Unless you possess the business savvy of Lisa Reath. Lisa is the marketing manager of her husband’s medical practice (and a graduate of my social media marketing class) and she’s developed one of the most interesting and successful social media marketing programs I have seen – under some tough circumstances.

Lisa had been trying to promote the business through traditional media but was excited by the possibilities of the social web.  “We made our share of mistakes at first,” she said, “but things started to click when we learned that our marketing should focus on being authentically helpful instead of the traditional sales-orientation.  We’re doing this by providing targeted patient education in a fun way using new media. Our goal is to establish a relationship with patients so that when they come into our office, they feel like they already know us.”

The medical practice deploys a variety of social media methods:

Facebook
“Given the privacy expectations with plastic surgery, we have had surprising success with Facebook,” Lisa said. “It’s largely because of a quiz game we play every week with our fans. We came up with the “Truth-O-Meter” to establish ourselves as an authority and sort through all the misconceptions surrounding plastic surgery.”

Every Tuesday morning Dr. Reath posts a question on the Facebook page. A winner is randomly chosen from the correct answers and announced by a short YouTube video every Wednesday. Between 30 and 60 people answer each week, including many potential new patients.  Prizes include giftcards, skin care products and contributions to charity in honor of breast cancer awareness month.

And a nice side effect of Truth-O-Meter Tuesday is that the practice has a growing collection of relevant videos on YouTube!

Facebook is now the fourth leading contributor of traffic to the clinic’s website.

Blogging
Dr. Reath keeps patients current by blogging on hot topics in plastic surgery. Recent blog posts include:

New “Bridalplasty” Show: Bad TV. Even Worse Medicine.

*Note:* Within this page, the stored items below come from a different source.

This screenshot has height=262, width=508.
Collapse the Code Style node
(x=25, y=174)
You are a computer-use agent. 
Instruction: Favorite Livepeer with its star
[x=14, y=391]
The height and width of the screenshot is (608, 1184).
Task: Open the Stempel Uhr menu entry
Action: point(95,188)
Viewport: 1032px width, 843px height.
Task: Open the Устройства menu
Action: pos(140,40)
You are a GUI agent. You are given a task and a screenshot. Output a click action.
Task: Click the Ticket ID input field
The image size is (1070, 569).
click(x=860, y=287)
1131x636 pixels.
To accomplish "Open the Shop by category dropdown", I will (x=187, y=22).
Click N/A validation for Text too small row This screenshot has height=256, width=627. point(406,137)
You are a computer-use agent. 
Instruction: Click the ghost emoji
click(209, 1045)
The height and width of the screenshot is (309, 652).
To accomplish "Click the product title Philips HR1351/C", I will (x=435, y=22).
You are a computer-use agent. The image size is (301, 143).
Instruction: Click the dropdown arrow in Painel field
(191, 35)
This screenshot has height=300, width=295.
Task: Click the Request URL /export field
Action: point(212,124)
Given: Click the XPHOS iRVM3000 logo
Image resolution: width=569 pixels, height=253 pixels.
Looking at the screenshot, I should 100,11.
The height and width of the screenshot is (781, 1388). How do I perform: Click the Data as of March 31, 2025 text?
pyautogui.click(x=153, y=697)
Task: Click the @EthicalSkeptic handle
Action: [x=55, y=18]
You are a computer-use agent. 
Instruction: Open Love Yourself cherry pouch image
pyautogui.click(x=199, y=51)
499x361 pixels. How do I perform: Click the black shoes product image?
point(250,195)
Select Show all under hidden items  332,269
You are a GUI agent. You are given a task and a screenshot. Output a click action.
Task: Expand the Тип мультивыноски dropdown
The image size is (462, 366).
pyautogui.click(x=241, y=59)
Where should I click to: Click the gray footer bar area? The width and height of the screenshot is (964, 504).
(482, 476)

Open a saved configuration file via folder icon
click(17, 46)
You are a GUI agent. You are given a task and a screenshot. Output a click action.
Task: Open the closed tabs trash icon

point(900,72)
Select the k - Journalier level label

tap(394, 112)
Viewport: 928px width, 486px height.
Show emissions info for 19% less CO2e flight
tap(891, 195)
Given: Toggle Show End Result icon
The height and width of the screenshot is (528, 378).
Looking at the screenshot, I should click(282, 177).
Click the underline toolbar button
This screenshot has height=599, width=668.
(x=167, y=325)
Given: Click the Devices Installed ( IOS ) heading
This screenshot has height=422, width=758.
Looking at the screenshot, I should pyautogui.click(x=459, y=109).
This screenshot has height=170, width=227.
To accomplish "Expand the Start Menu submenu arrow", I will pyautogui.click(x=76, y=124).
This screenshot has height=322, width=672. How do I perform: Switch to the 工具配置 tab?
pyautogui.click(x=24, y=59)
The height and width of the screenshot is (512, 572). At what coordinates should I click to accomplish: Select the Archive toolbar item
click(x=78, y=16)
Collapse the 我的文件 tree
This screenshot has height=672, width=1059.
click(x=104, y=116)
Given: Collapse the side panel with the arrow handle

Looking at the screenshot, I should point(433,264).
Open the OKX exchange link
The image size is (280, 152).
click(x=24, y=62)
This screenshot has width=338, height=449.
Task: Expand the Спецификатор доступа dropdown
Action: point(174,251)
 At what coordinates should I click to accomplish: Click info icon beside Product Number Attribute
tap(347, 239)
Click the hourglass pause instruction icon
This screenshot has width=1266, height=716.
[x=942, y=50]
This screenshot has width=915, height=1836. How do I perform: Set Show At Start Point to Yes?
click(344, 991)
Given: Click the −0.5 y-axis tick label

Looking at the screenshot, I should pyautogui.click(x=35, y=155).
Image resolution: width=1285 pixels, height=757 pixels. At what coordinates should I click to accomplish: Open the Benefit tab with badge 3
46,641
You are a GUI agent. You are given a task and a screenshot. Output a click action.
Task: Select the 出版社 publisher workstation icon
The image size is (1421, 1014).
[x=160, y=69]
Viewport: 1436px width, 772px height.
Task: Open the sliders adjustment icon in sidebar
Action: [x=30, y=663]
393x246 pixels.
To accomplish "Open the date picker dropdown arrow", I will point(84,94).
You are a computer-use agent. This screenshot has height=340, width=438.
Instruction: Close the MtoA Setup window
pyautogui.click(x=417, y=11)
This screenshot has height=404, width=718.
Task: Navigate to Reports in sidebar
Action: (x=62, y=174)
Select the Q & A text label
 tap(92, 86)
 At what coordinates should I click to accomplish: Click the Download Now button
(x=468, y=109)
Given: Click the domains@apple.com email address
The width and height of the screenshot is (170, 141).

The List: Every Board-Certified Plastic Surgeon in Knoxville

New Trend: Patients Having “Work” to Find Work

eBook
“I think our most successful marketing effort is the new 33-page interactive eBook written by our staff,” she said.  “It is designed to be read online or on an iPad, downloaded free, easily forwarded and linked to.

“It was written in response to the increase in the number of patients coming to our office with problems after having surgery with doctors who are not Board-certified plastic surgeons. Our idea was to offer patients free information about breast augmentation that is helpful but not easily found online. Chapters are informative but also entertaining (otherwise no one will want to read it and forward it to their friends!).

“Since we designed the eBook to be a helpful resource, we went out of our way to try not to directly sell our practice.”

The results

There are measurable gains from the social media exposure:

  • The social media efforts have dramatically increased traffic to the medical practice website and resulted in new customers. Many people who participate in the contest request additional information and typically when they come in to collect a prize they become a customer for skin care products.
  • Within the first month of publishing the eBook, the practice received six new customers solely based on that publication. In addition, patients are forwarding it to friends and relatives who are considering the surgery.
  • The constant contact with patients through social media provides an opportunity for the medical practice to stay connected and at the top of mind when it comes time for an elective surgery or procedure.

I’m proud of Lisa and think this is an enegerizing success story in an unlikely place. Agree?